Claude the Clod turned to face Gohan. "You know, it's rude to yell."

Gohan swore and then went to work, placing the dead, ground cow onto the grill and watching as the ten thick patties of dead animal cooked in their own fat. (1)

~

At 8:00 PM, Videl and Gohan finally were able to leave the Mc Arby's King. They were both fuming. Videl was angry because she hadn't had time to pump Gohan for information and Gohan was irritated that his partner had the IQ of a log.

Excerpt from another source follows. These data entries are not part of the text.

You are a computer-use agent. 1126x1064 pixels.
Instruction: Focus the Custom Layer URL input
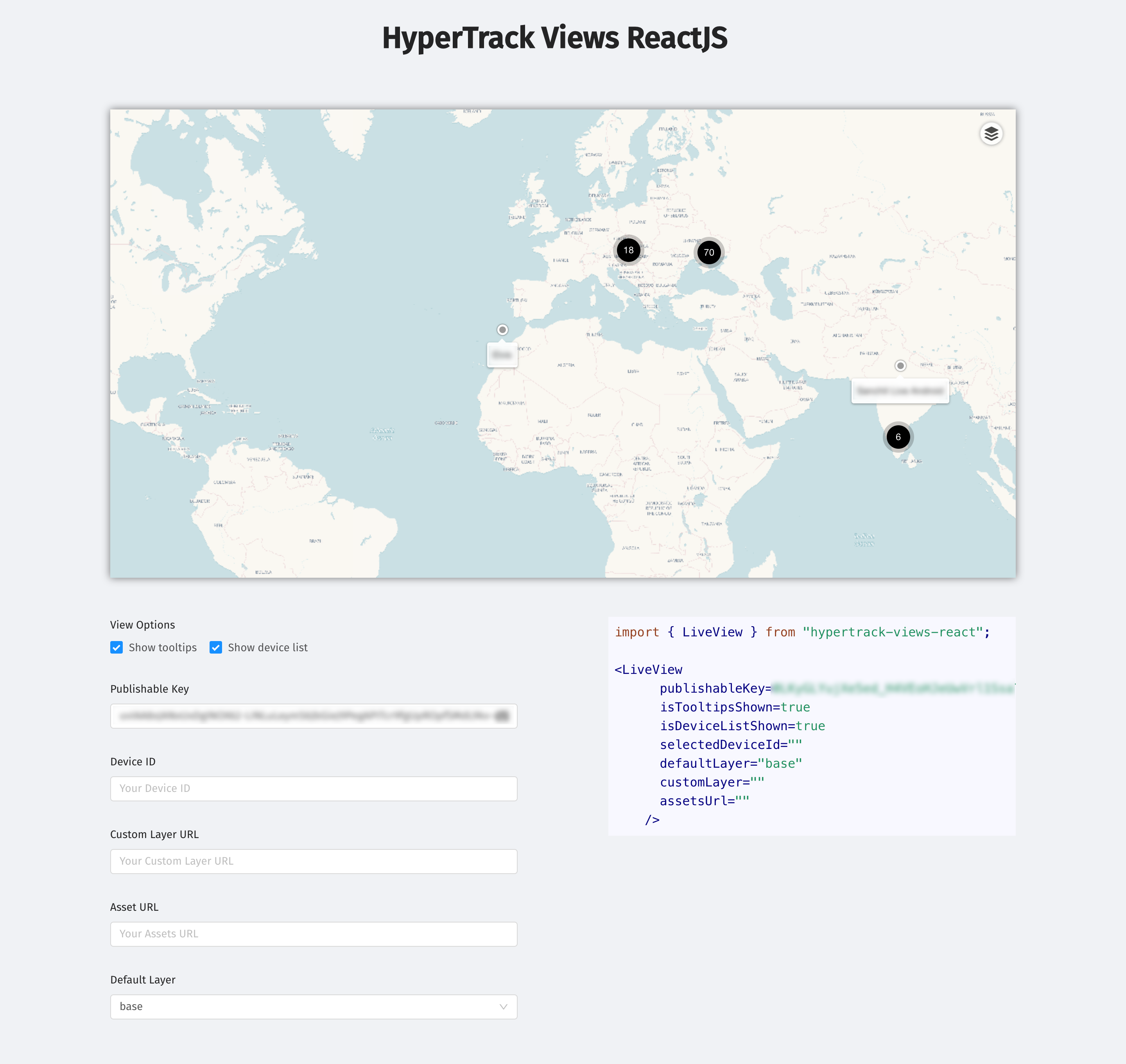(x=313, y=862)
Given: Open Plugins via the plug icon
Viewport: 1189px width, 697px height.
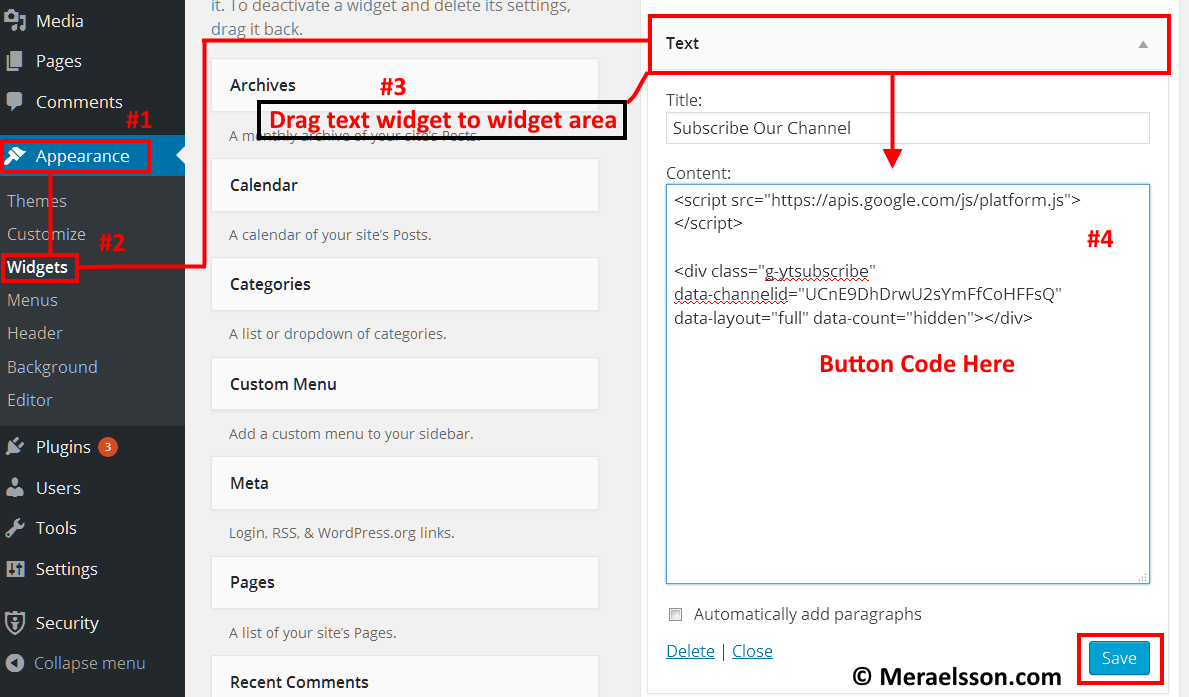Looking at the screenshot, I should (14, 446).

They went their separate ways, and Gohan flew home at top speed. When he landed at home, his father greeted him. "Hi there Gohan! How was work?"

Gohan didn't even bother answering. He just stormed inside. "Big brother! Do you wanna play outside?"

"Go to hell."

Chichi growled audibly from the kitchen. "Gohan! How dare you talk that way to your little brother? You're supposed to be a good example! This is a critical stage in Goten's development and-" Gohan shot his mother a look to shut her up and then went upstairs and slammed the door to Goten and his bedroom. Needless to say, Goten slept with his parents that night.

END CHAPTER THREE. It's a bit short but I'm really tired and my cat won't leave me alone. Review please.

1- Sorry for the visual there. It's just that I got chased by an entire herd of cows when I was 12 and I haven't liked them since. I even bought a leather jacket just so I could remind myself that there was no need to kill the cows I saw at people's farms, as I had a dead cow back at home in my closet.